A sound from the blackness.
The garbage disposal. The black hole where they shoved the discarded trimmings of onions and carrots and the unwanted gristle from meats. The switch to turn the disposal on was on a slice of wall behind the sink. If rats were hiding in the black hole, she’d have to lean over and look into it.
Another sound.
“Get out now, you rats,” she said. “Now.”
Her hands were shaking as she backed off and circled the floor trying to get a grip on her nerves. The sounds stopped. There’s probably no rat in there, she told herself. If there were, it would have cleared now. It would have gone out the way it came in.
Instinctively, Sarah pulled open the storage drawer of the stove. There was nothing but a Dutch oven pot and its glass top. She stooped and tightened her grip on the transparent top, and lifted it like a gleaming shield. She held it in front of her face as she slowly straightened up and started toward the sink.
Her eyes were riveted on the black hole. She felt a pain in her chest, a tightening as she tried to hold the heavy glass top steady. She knew Norwegian rats—the kind of rats from the dump—could easily jump six to eight feet.
“I’m coming, you rats,” she said, holding the shield at arm’s length.
The floor creaked. The ice maker in the refrigerator made clinking noises as it dropped ice and its feeder gizmo changed positions. Each sound sent chills up the back of Sarah’s neck.
&
nbsp; “Are you there, rat?” she said, trying to lighten up. Her voice cracked. “It’s me, Sarah.”

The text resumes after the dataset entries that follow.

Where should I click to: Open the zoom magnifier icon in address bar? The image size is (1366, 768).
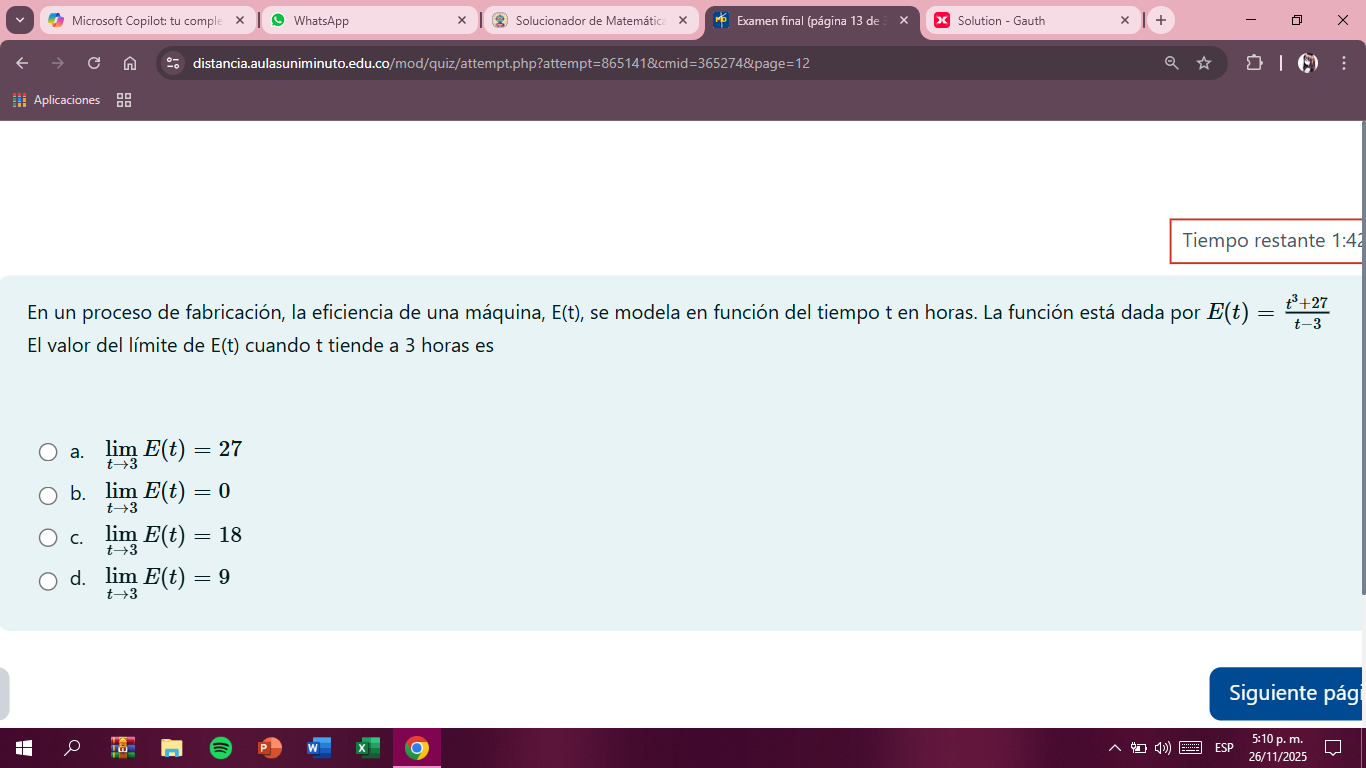(x=1172, y=63)
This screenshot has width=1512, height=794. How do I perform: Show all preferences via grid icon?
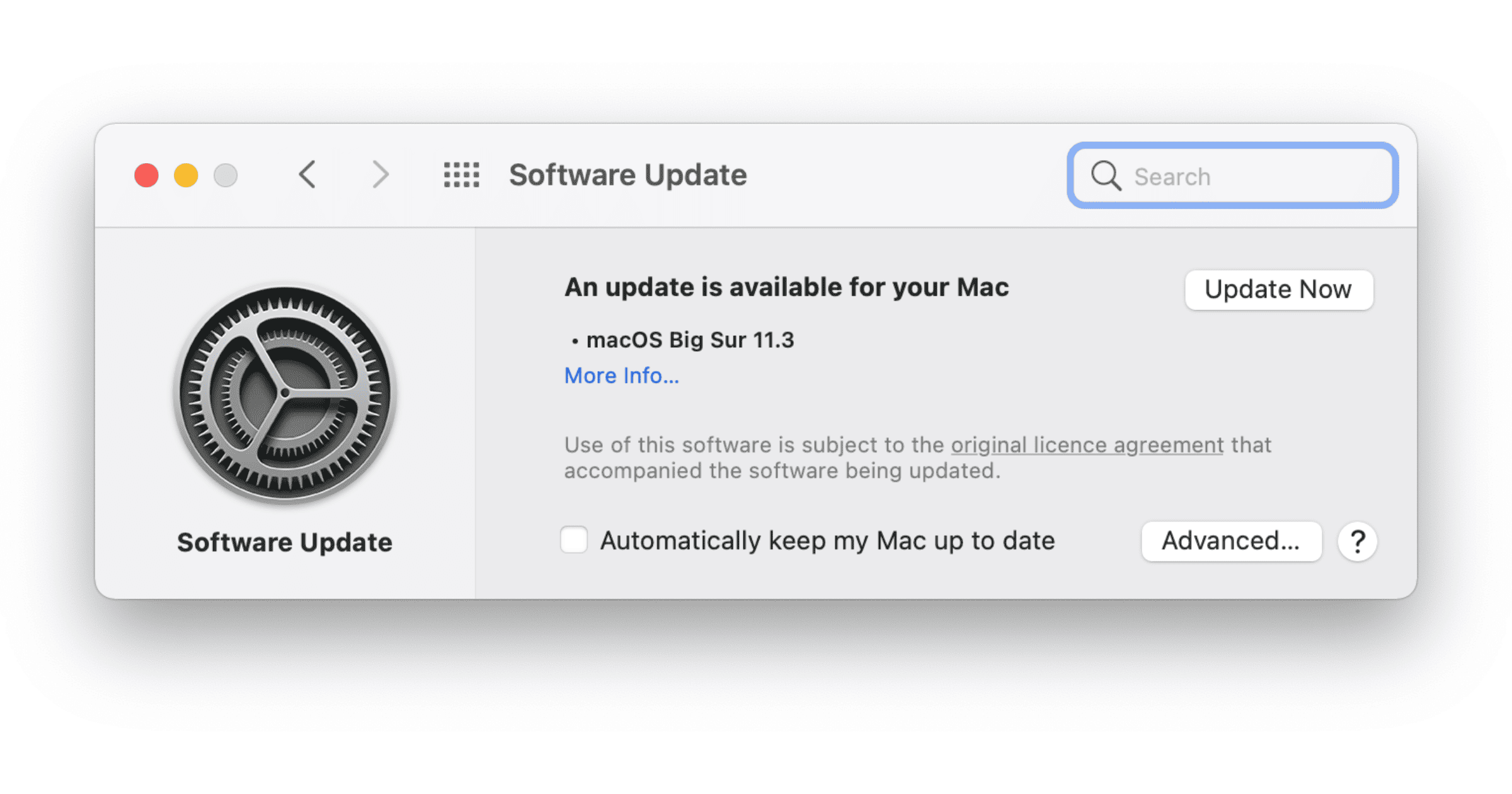click(x=461, y=175)
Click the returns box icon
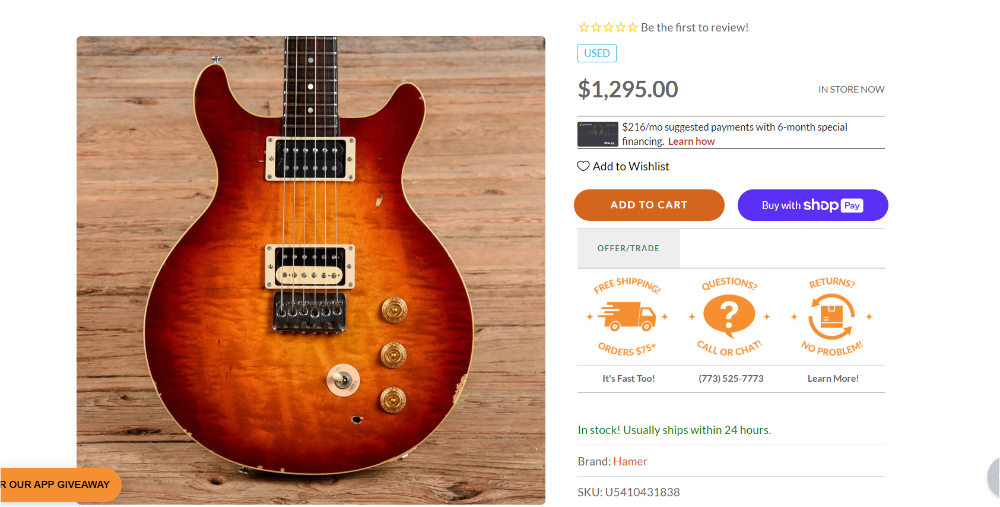Viewport: 1000px width, 507px height. click(x=830, y=316)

Her throat tightened and she strained to see past the web of laser-sharp sun rays crashing in from the beveled window. Her belt felt crooked and tight against her stomach. She wanted to free up her hands to pull at her clothing, but she didn’t dare set the shield down. She tried to laugh at herself for being so afraid.

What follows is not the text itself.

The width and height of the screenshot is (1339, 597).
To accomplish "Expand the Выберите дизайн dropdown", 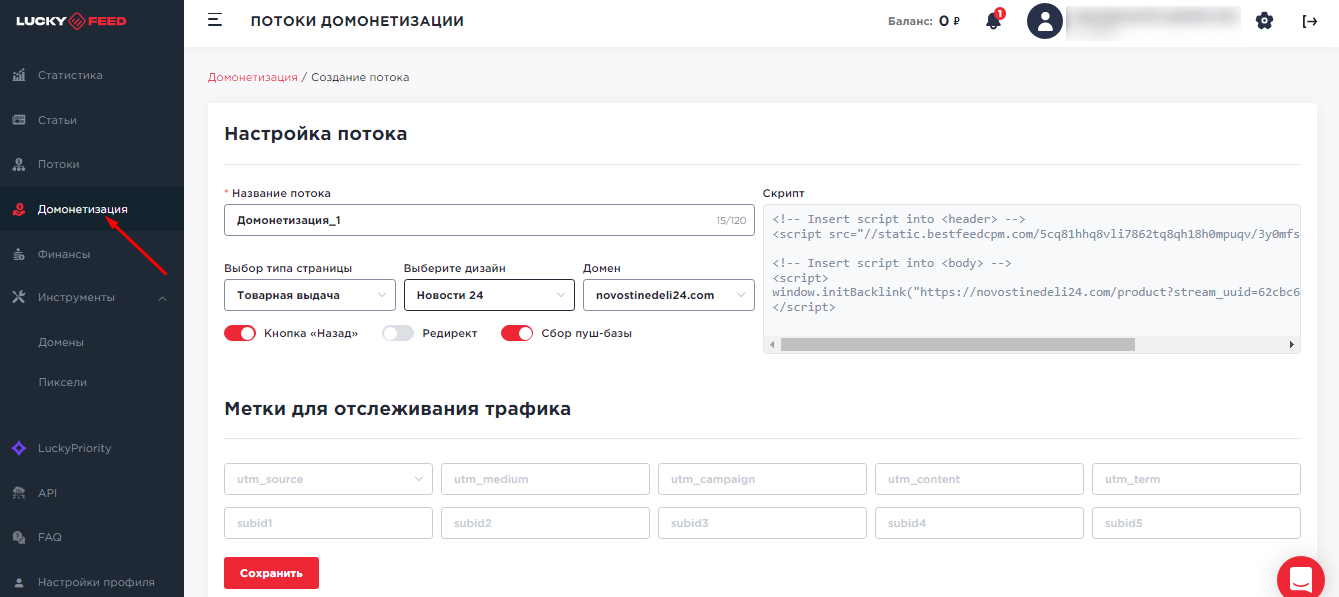I will 489,295.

A sound came from inside the disposal.
Something had moved in the black hole. A click, as one of the crude metal blades of the rotors was tripped.
Sarah leaned forward.
For a moment she thought she saw the back of a small animal, but it was the rubber wedges that safeguarded the top of the grinder. If there was a rat in the hole, she knew it could leap out. It could come fast, and sink its teeth into her neck. It could cut an artery.